1. Estimation of the SoftMax normalization constant#
Here we show how to use the computeZest
function of the EDRep
package that computes the normalization constants
The function is called as
res = computeZest(X, indices, k)
where, X
is an array containing in its rows the vectors \(x_i\). indices
is the set of indeces \(i\) for which \(Z_i\) has to be returned.

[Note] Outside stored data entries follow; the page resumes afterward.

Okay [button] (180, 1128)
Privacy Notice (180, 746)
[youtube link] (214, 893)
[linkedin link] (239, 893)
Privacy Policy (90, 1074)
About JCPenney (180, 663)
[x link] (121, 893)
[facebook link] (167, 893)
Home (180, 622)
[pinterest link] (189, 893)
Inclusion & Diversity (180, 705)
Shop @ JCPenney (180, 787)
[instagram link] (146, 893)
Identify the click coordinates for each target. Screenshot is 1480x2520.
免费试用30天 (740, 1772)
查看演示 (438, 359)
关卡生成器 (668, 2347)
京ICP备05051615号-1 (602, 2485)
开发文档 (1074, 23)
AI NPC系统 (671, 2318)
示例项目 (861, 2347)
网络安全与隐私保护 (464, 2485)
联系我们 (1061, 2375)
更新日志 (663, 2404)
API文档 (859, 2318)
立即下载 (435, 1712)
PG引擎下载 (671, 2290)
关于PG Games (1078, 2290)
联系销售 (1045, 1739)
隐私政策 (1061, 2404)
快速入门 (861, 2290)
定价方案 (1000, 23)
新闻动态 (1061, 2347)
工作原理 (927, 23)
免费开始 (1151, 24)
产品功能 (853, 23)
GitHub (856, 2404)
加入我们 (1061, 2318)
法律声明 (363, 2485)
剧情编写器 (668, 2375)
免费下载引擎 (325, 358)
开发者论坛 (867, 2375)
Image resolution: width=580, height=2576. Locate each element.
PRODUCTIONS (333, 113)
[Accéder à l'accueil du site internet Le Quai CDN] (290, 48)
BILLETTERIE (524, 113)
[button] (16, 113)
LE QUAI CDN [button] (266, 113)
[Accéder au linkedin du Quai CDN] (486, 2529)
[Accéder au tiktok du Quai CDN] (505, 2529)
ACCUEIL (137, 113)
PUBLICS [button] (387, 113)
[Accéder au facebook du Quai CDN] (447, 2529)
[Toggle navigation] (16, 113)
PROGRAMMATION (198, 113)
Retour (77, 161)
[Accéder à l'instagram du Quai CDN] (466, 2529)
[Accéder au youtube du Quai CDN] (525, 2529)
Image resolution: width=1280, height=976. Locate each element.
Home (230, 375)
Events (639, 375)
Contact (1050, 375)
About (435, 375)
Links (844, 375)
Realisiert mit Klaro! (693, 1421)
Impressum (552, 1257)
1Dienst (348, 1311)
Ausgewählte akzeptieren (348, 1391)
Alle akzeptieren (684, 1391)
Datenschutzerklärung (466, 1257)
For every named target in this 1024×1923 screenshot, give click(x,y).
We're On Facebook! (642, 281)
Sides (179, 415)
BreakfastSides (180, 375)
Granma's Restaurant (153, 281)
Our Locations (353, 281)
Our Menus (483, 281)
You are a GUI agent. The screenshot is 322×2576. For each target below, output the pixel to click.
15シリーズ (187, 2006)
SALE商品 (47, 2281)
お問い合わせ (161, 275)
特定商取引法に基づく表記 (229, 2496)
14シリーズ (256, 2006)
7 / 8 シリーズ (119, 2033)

REMARK: our estimation method can compute \(Z_i\) for all indeces in parallel. In this case, one needs to set
indices = np.arange(n)
, wheren
is the number of rows ofX
.
The function features an additional parameter k
which is optional and it is the order of the mixture model. The larger k
, the higher the accuracy, but the longer the computational time. The output of this function is a class whose elements are described as follows:
res.Zest (array): array containing the Z_i values corresponding to the indices
res.ℓ (array): label vector
res.μ (array of size (d x k)): it contains the mean embedding vectors for each class
res.Ω (list of k arrays of size (d x d)): it contains the covariance embedding matrix for each class
res.π (array of size k): size of each class
1.1. Load the relevant packages#
# load useful packages for data processing and plotting
import numpy as np
import matplotlib.pyplot as plt
import pandas as pd
import csv
# load the computeZest function from the EDRep package
from EDRep import computeZest
# in this script we implemented a competing method as a reference
from src.EstimateZ import *
1.2. Load an embedding matrix#
In the data
folder, add a file called 0.txt
, taken from https://vectors.nlpl.eu/repository/ (the file with ID 0). We use this file to show how to use our function. Note that we perform the operation X = X/np.mean(norms)
because our result holds for embedding vectors with bounded norms.
# load the data
X = pd.read_csv('data/0.txt', skiprows = 1, on_bad_lines='skip', sep = ' ', header = None, quoting=csv.QUOTE_NONE,
encoding='latin-1')
X.set_index(0, inplace = True)
X = X.dropna(axis = 1)
X = X.values
# number of indeces and embedding dimensions
n, dim = np.shape(X)
# rescale the norms of the embedding vectors
norms = np.sqrt(X**2@np.ones(dim))
X = X/np.mean(norms)
1.3. Compute the normalization constants#
We compute the normalization constants for \(N\) indices (and not for the full dataset) because we compare them with the exact computation which is very time-consuming. We compare our calculation with a method based on Random projections that exploits the kernel method.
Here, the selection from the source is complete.